Financing acquired and weather cooperating (sort of), we began the Big Project 10 days ago. Demolishing part of your own home is both terrifying and strangely satisfying.
While removing the old lap siding, we uncovered a treasure: A Kansas City Times newspaper dated June 10, 1907. It was nailed to the house and is not in very good condition, but is readable. Among the newsworthy nuggets of that date was a report of fish raining from the sky in Independence the previous day during a tremendous rainstorm. We’ve also uncovered the original cistern under the old patio. It was filled in long ago, but when we dig the foundation for the addition we’ll find out what was tossed in there to fill it in. I’m having visions of enough buried treasure to pay for this renovation but, knowing my luck, it will be filled with a bunch of rusted junk.

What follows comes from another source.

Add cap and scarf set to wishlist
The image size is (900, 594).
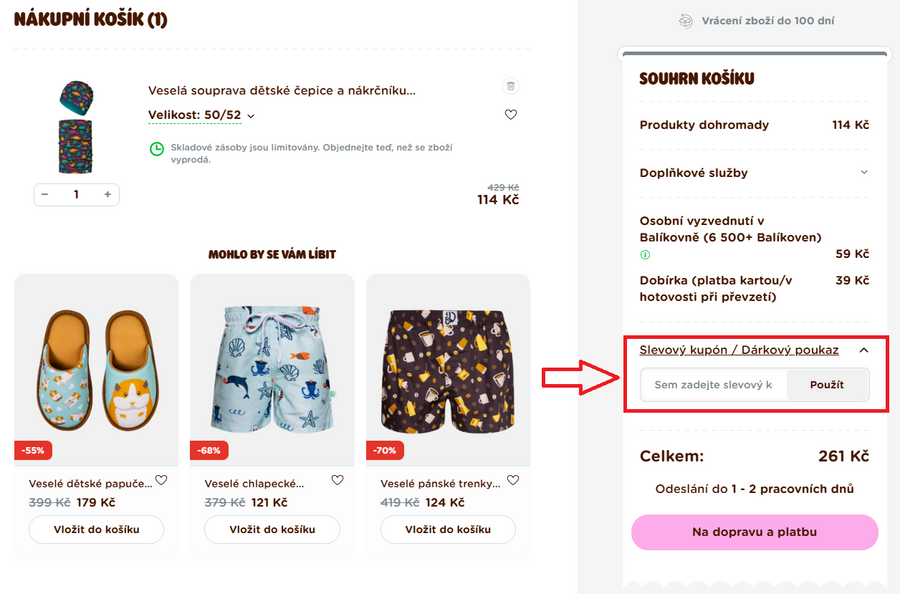coord(511,115)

Having a large, messy, muddy yard is really fucking with my OCD, people. Also, since I’m down to one bathroom, that means I’m sharing it with two adult males. Not a pretty sight, let me tell you. I’m not used to sharing my shampoo and shower gel obsession with others and I think the guys are a little freaked out by the explosion of strange, fruity smelling concoctions that now share space with their Old Spice and AXE products.
So, according to my general contractor (a.k.a. my retired brother), we’re on the cusp of the beginning of “the fun part”. By fun, I hope he means less messy. I admit, it’s pretty exhilarating to watch this space go through such an extreme transformation but I wish I could go on vacation for the next 6 months and return when it’s completely done.
In the meantime, I’m learning how to go with the flow and working hard on relaxing my cleanliness standards. This takes a lot more alcohol than I previously budgeted for though, but I’m still managing to stay inebriated enough to keep it from driving me crazy.
Oh, and speaking of drinking heavily, I’ve started an actual crochet project! It’s going to be called The Drunken Afghan. Let me tell you, there’s nothing like sitting down for an evening of drinking and crocheting to make the stress of having mud continually tracked through the house and sharing a bathroom with two men melt away! Drunken crocheting has literally saved my life, people.